B. ASUHAN KEPERAWATAN
a. Pengumpulan Data
1) Biodata: Biodata terdiri dari identitas klien, orang tua dan saudara kandung.
Identitas klien meliputi : nama, usia, jenis kelamin, pendidikan, agama, tanggal
masuk rumah sakit, tanggal pengkajian, nomor register dan diagnosa
medik. Identitas orang tua meliputi : alamat, usia, jenis kelamin, pendidikan
agama, pekerjaan, alamat. Sedangkan identitas saudara kandung meliputi nama
dan usia.
2) Keluhan utama: Keluhan utama meliputi alasan klien di bawah ke rumah sakit
seperti demam, nyeri otot, mual,muntah, nyeri kepala, perut dan sendi disertai
perdarahan.
3) Riwayat kesehatan
a) Riwayat kesehatan sekarang: Klien menderita nyeri kepala, nyeri perut disertai
mual dan muntah.
b) Riwayat kesehatan masa lalu: Penyakit yang pernah dialami klien seperti
demam, tidak ada riwayat alergi, tidak ada ketergantungan terhadap makanan/
minuman dan obat-obatan.
c) Riwayat kesehatan keluarga: Apakah ada anggota keluarga yang menderita
penyakit yang sama dengan klien.
4) Riwayat imunisasi: Riwayat imunisasi meliputi kelengkapan imunisasi seperti BCG,
DPT, Polio, Campak dan Hepatitis.
5) Riwayat tumbuh kembang meliputi :
a) Pertumbuhan fisik terdiri dari:
Usia (BB) Usia (TB)
BBL (2500 – 4000 gr) TBL (50 cm)
3 -12 bln (umur(bulan) + 9) 1 tahun (75 cm)

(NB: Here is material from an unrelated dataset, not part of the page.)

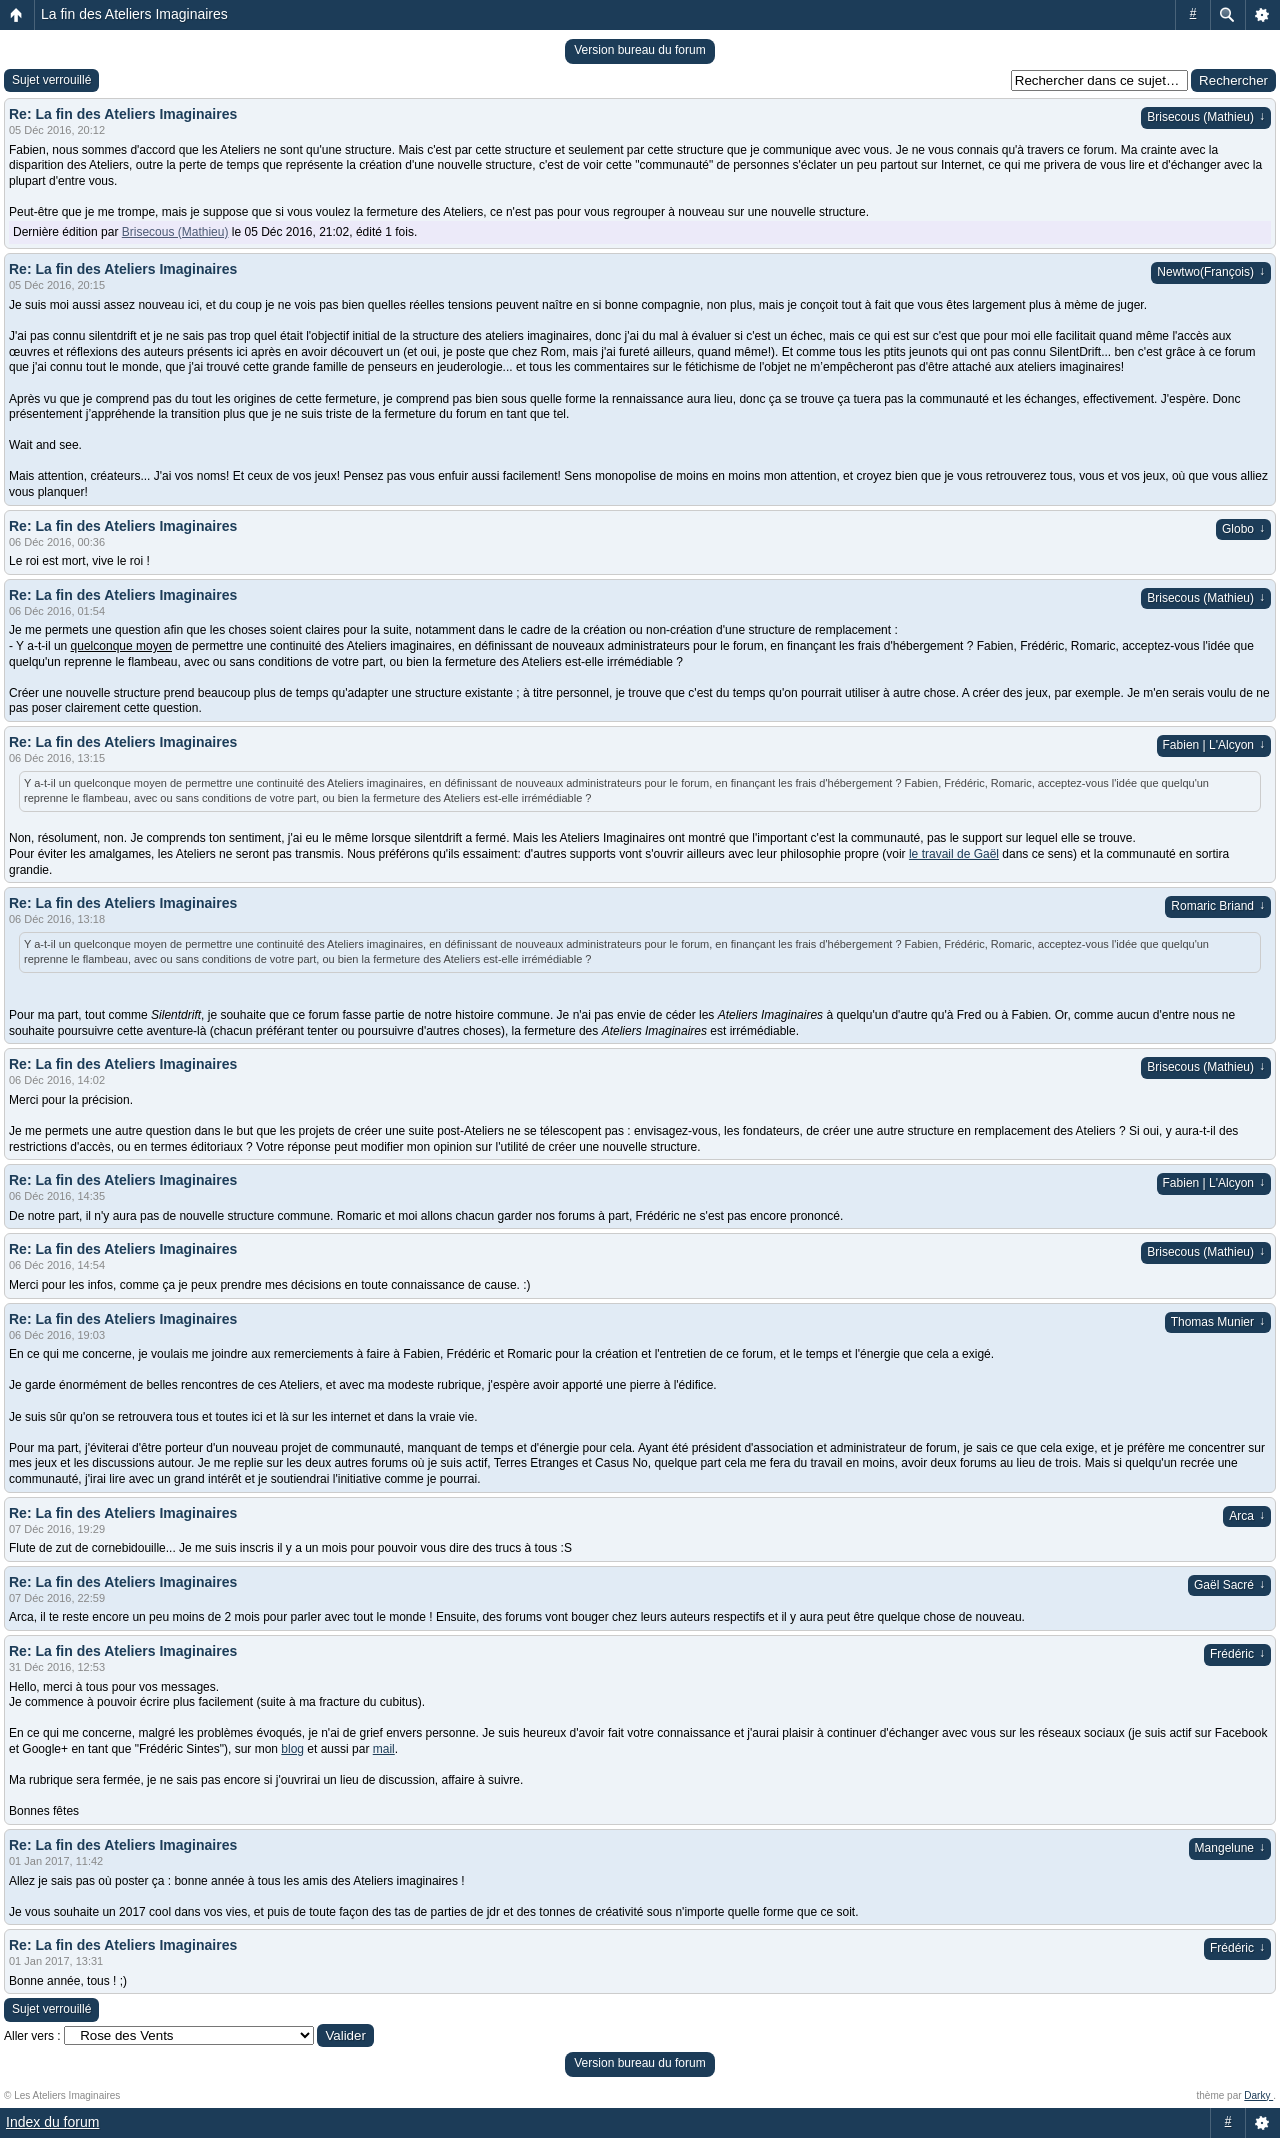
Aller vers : (32, 2036)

1-6 tahun (umur (tahun) x 2+8) >1 tahun (2x TB lahir)
6 tahun (1,5 x TB setahun)
9 tahun (2,1 x TBL)
a) Pemberian ASI pertama kali disusui, lama pemberian, waktu dan cara pemberian.
b) Pemberian susu formula terdiri dari alasan pemberian, jumlah pemberian.

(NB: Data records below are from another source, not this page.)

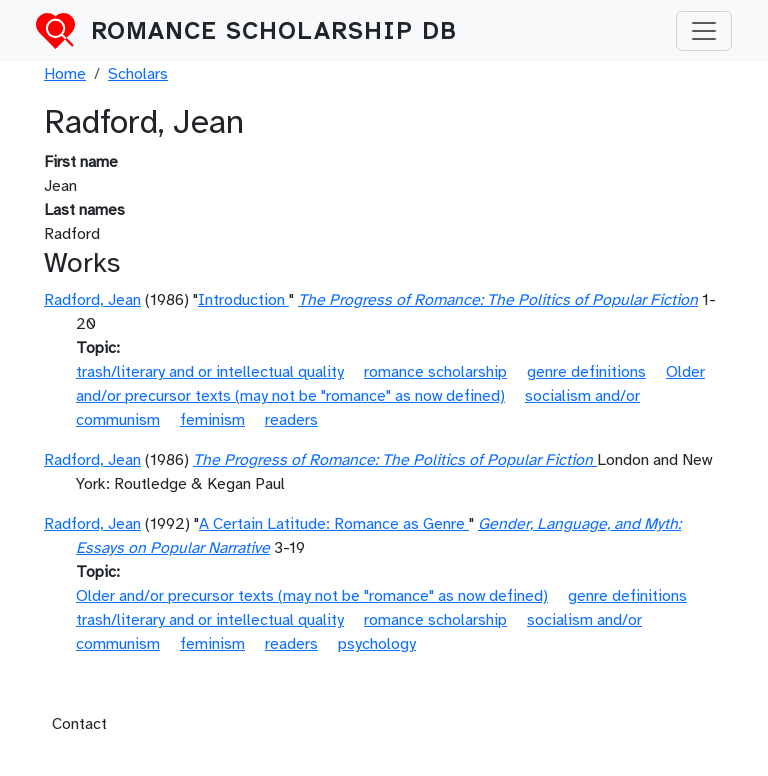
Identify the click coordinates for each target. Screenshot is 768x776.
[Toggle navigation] (704, 31)
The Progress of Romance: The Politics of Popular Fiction (498, 300)
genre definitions (586, 372)
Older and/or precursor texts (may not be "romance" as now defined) (312, 596)
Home (65, 74)
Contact (79, 724)
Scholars (138, 74)
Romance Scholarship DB (274, 31)
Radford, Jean (92, 300)
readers (291, 420)
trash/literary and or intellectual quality (210, 372)
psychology (377, 644)
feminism (212, 420)
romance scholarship (435, 372)
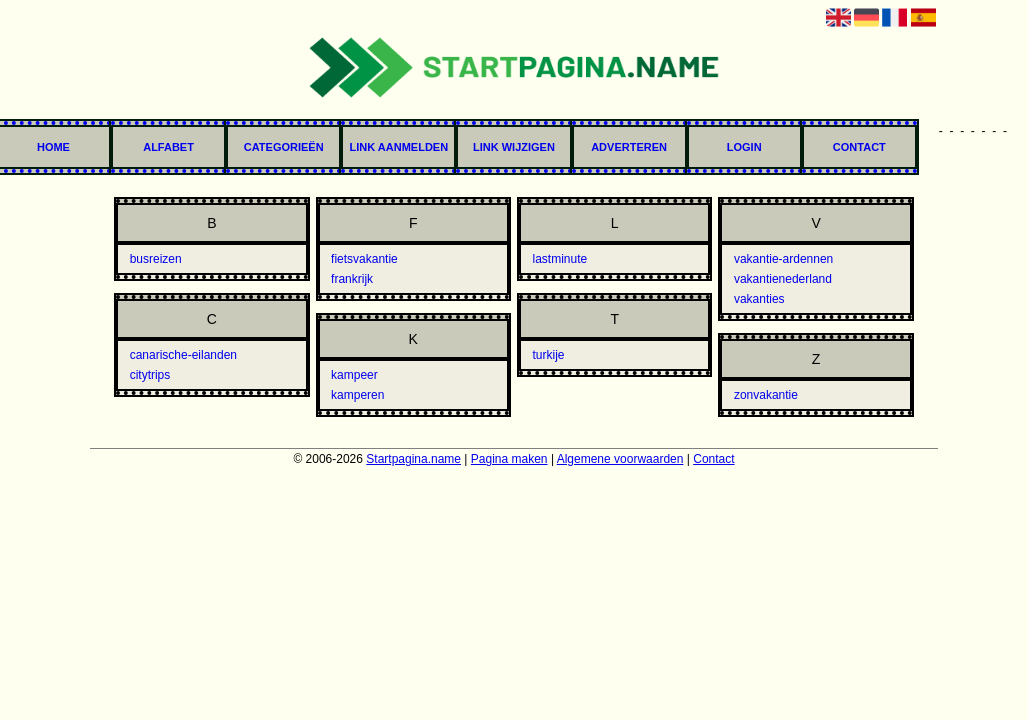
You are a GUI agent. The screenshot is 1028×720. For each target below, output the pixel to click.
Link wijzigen (514, 147)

c) Pemberian makanan tambahan terdiri atas usia pertama kali diberikan jenis dan cara
pemberian.
d) Pola perubahan nutrisi tiap tahap usia sampai nutris saat : usia 0 – 6 bulan, 6 – 12 bulan dan
saat ini.
7) Riwayat psikososial: Bagaimana kehidupan sosial dan lingkungannya, apakah keadaan tempat
tinggalnya memenuhi syarat kesehatan.
8) Riwayat spiritual: Apakah anggota keluarga rajin beribadah dan sering mengikuti kegiatan
keagamaan.
9) Aktivitas sehari-hari
a) Nutrisi terdiri dari frekuensi makan, waktu makan, makanan yang dikonsumsi, porsi makan,
makanan yang disukai, nafsu makan. Jumlah yang dapat dihabiskan dan cara makan klien
sebelum sakit dan saat sakit.
b) Istirahat, tidur terdiri dari waktu tidur malam dan siang, apakah mudah terbangun, kesulitan
tidur, bagaimana pola tidur, ada perubahan atau tidak sebelum sakit dan saat sakit.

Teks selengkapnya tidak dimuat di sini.